|By Cherrybarry (Cherrybarry) on Friday, September 10, 2004 - 05:52 pm: Edit|
I use to have mild OCD. I still do, but it sort of changes as time goes by. I'm also a perfectionist and paranoid about a lot of things.
What I've noticed about myself toward schoolwork is that I contemplate everything. I'm always thinking of hypotheticals and "what if"s. For instance, in calculus, instead of lim h-->0 for the difference quotient, I would think of what would happen if lim x-->0. It takes me forever to do homework because I think about every possibilit or occurence and reevaluate things. Sometimes, I get a math problem stuck in my head for weeks.
School often teaches a cookbook approach to math. They give you a procedure and expect you to follow it blindly. But I always think of these weird hypotheticals and have to figure them out before I can move on. I have to know the why's about everything. I feel like I have to quantify everything or at least categorize them.
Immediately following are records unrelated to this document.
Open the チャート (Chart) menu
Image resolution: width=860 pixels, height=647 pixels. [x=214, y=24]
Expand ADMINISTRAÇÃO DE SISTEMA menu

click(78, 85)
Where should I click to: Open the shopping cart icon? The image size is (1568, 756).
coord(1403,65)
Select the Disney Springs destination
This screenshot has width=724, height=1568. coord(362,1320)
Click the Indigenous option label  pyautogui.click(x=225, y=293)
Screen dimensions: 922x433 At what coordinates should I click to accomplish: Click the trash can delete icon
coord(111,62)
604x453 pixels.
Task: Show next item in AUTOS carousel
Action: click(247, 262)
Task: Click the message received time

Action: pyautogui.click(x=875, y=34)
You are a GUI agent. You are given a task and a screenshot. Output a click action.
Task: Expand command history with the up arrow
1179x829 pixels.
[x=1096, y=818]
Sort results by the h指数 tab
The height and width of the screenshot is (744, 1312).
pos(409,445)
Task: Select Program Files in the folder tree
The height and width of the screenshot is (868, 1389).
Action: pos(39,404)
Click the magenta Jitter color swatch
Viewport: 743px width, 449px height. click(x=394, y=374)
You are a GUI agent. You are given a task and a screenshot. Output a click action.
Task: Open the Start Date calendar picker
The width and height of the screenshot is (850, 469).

I know I'm not being very coherent here, but I was just wondering if anyone can relate?
|By Welshie (Welshie) on Friday, September 10, 2004 - 05:54 pm: Edit|
That's called learning, my friend.
|By August (August) on Friday, September 10, 2004 - 06:00 pm: Edit|
YES. I also have had this problem. It has slowed me down tremendously at school and it's really a bad thing. Everything takes forever. And it interferes with learning and certainly also with enjoyment of learning.
|By Megofou (Megofou) on Friday, September 10, 2004 - 06:04 pm: Edit|
I still remember waaaay back in Jr. High working on a pre-algebra problem and not believing the answer. There was no way to explain it that could make me think I was wrong.
It haunted me for weeks.
Other than that...yeah, it's not so bad on this end. I occasionaly lose myself to the 'whys', but when I have a deadline I can usually keep it in check.
|By Freija (Freija) on Saturday, September 11, 2004 - 12:58 pm: Edit|
I suffered from severe OCD in my teens and learned to control it through neuro-linguistic programming (so basically psychological techniques, no medication). Sometimes it still threatens to make a comeback when I'm stressed. But on the whole I would say that the hyper-aware OCD personality, although tiring (!), has a lot of benefits if it's not allowed to run your life. You perceive more, notice more, analyse more (not always a good thing) and are aware of more nuances. Perfectionism and dedication in measure are both helpful things - just learn not to let them get out of hand!
"Living with Fear" by Isaac Marks is a very excellent book on the subject.